Below are the entries; give again exactly the lines from the one mentioning "Task: Expand the" through the one mentioning "Screen dimensions: 837x647", inclusive.
+++ Input +++
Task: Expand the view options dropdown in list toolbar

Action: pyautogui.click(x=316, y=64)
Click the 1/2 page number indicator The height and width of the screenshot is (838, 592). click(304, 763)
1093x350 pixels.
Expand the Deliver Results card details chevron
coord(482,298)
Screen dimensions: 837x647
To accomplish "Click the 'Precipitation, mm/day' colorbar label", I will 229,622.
+++
+++ Input +++
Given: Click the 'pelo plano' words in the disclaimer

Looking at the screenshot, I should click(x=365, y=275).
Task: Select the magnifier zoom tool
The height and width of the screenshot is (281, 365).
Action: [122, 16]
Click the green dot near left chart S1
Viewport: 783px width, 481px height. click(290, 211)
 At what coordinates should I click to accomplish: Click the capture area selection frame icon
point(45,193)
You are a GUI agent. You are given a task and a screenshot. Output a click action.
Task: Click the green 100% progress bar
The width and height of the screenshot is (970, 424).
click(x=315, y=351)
+++
+++ Input +++
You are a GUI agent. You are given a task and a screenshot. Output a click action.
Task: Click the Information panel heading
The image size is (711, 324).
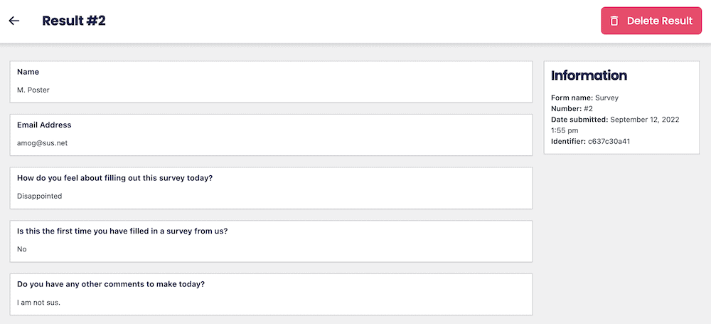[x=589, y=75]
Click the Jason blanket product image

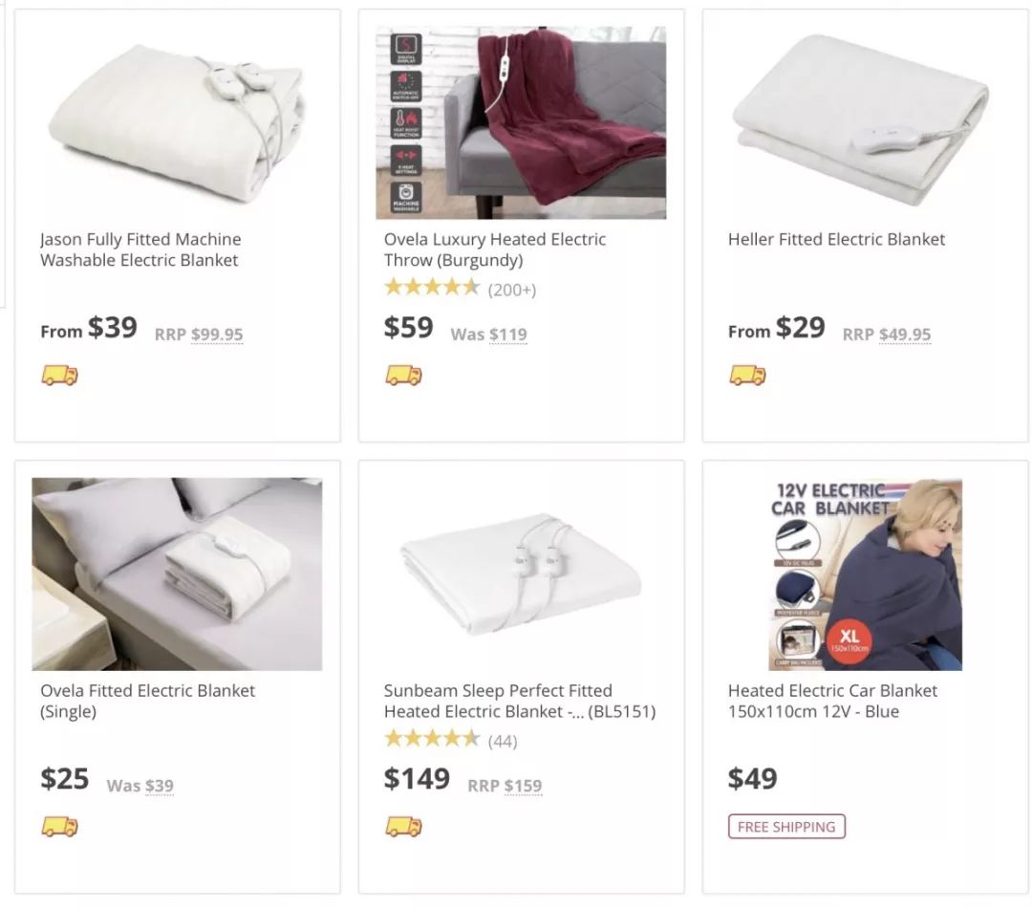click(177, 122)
+++
◆ **Response below**:
Task: Expand the view options dropdown in list toolbar

Action: pyautogui.click(x=316, y=64)
Click the 1/2 page number indicator The height and width of the screenshot is (838, 592). click(304, 763)
1093x350 pixels.
Expand the Deliver Results card details chevron
coord(482,298)
Screen dimensions: 837x647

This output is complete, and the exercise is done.